The kernel definition is exactly the same as the previous part of this tutorial. The only difference is in the graph to encode this 16 kernel four-phase filter.
At the graph level, all the kernels are first declared in a class:
class FIRGraph_4Kernels: public adf::graph
{
private:
kernel k[4][4];
public:
input_port in[4];
output_port out[4];
The constructor takes charge in the next operations. The first operation creates the kernels.

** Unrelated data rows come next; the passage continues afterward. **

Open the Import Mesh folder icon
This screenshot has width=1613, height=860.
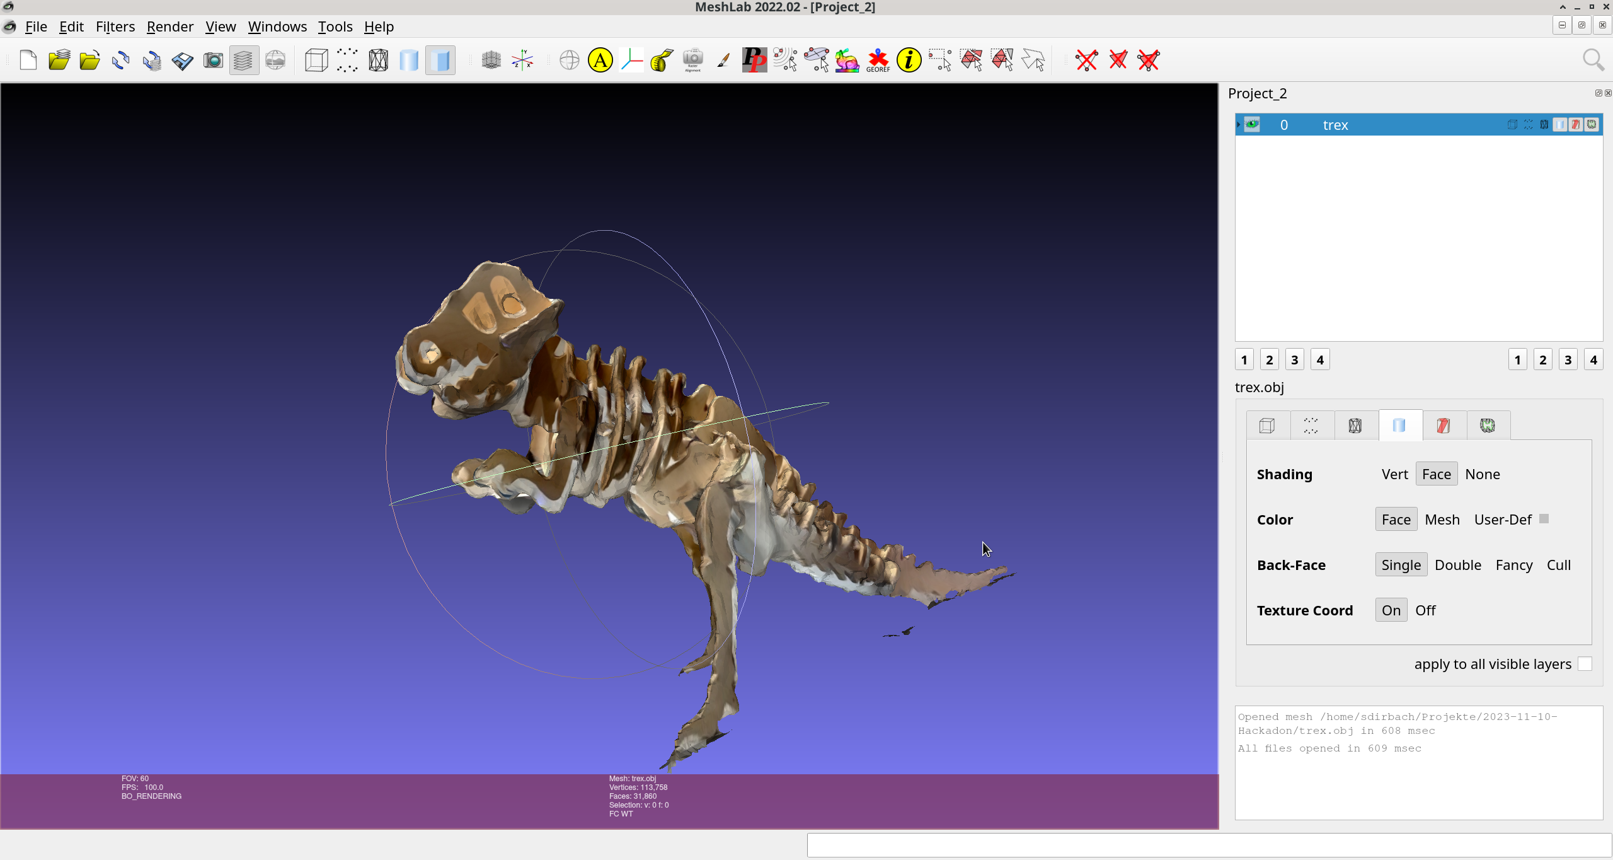(x=89, y=61)
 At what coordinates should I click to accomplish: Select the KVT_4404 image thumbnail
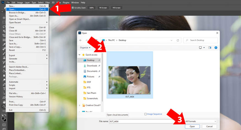tap(129, 80)
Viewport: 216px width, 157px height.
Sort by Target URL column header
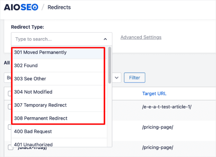click(154, 94)
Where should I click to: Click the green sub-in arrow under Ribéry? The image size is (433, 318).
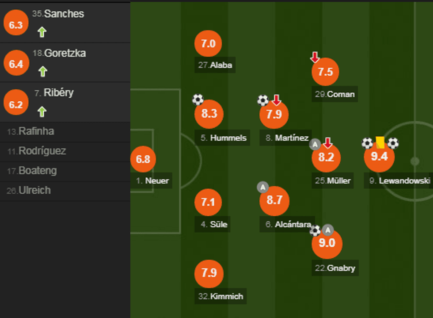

The following code defines the complete grid of 4x4 kernels:
FIRGraph_SSR4()
{
// k[N][0] is always the first in the cascade stream
// Topology of the TopGraph
//
// 3,3 3,2 3,1 3,0 <--
// --> 2,0 2,1 2,2 2,3
// 1,3 1,2 1,1 1,0 <--
// --> 0,0 0,1 0,2 0,3
k[0][0] = kernel::create_object<SingleStream::FIR_MultiKernel_cout<NUM_SAMPLES,SHIFT>>(taps4_p0);
k[0][1] = kernel::create_object<SingleStream::FIR_MultiKernel_cincout<NUM_SAMPLES,SHIFT>>(taps4_p1);
k[0][2] = kernel::create_object<SingleStream::FIR_MultiKernel_cincout<NUM_SAMPLES,SHIFT>>(taps4_p2);
k[0][3] = kernel::create_object<SingleStream::FIR_MultiKernel_cin<NUM_SAMPLES,SHIFT>>(taps4_p3);
.
.
.
k[3][0] = kernel::create_object<SingleStream::FIR_MultiKernel_cout<NUM_SAMPLES,SHIFT>>(taps4_p0);
k[3][1] = kernel::create_object<SingleStream::FIR_MultiKernel_cincout<NUM_SAMPLES,SHIFT>>(taps4_p3);
k[3][2] = kernel::create_object<SingleStream::FIR_MultiKernel_cincout<NUM_SAMPLES,SHIFT>>(taps4_p2);
k[3][3] = kernel::create_object<SingleStream::FIR_MultiKernel_cin<NUM_SAMPLES,SHIFT>>(taps4_p1);
The source and header locations are then defined for the AI Engine. You must also constrain the location of the first AI Engine in each row to help the placer work:
// Constraints: location of the first kernel in the cascade
for(int i=0;i<NPhases;i++)
{
int j = (i%2?28:25); // 25 on even rows and 28 on odd rows
location<kernel>(k[i][0]) = tile(j,i);
}
To shorten the place time by a few seconds, you can constrain the core location. A single constraint is necessary because the cascade connection constrains all the others:
// Constraints: location of the first kernel in the cascade
location<kernel>(k[0]) = tile(25,0);
All kernels must discard a specific number of elements. The initialization function handles this as it must occur beforehand. You can do this in a loop on the column and rows with two initialization functions:
SingleStream::FIRinit<0>SingleStream::FIRinit<1>
Finally, connect the kernels together with the cascade stream between them, and the input streams for all of them.
// Cascade Connections
for(int row=0;row<NPhases;row++)
{
for(int i=0;i<NPhases-1;i++) connect<cascade> (k[row][i].out[0],k[row][i+1].in[1]);
connect<stream> (k[row][3].out[0],out[row]);
}
// Input Streams connections and DMA FIFO constraints
for(int row = 0;row<NPhases;row++)
for(int col=0;col<NPhases;col++)
{
int col1 = (row%2?NPhases-col-1:col); // kernel col is inverted on odd rows
int fiforow = row; // Each Kernel is served by an independent FIFO
connect<stream> n0 (in[col],k[row][col1].in[0]);
fifo_depth(n0) = 512;
location<fifo>(n0) = dma_fifo(aie_tile, FirstCol+col, fiforow, 0x0000, 512);
}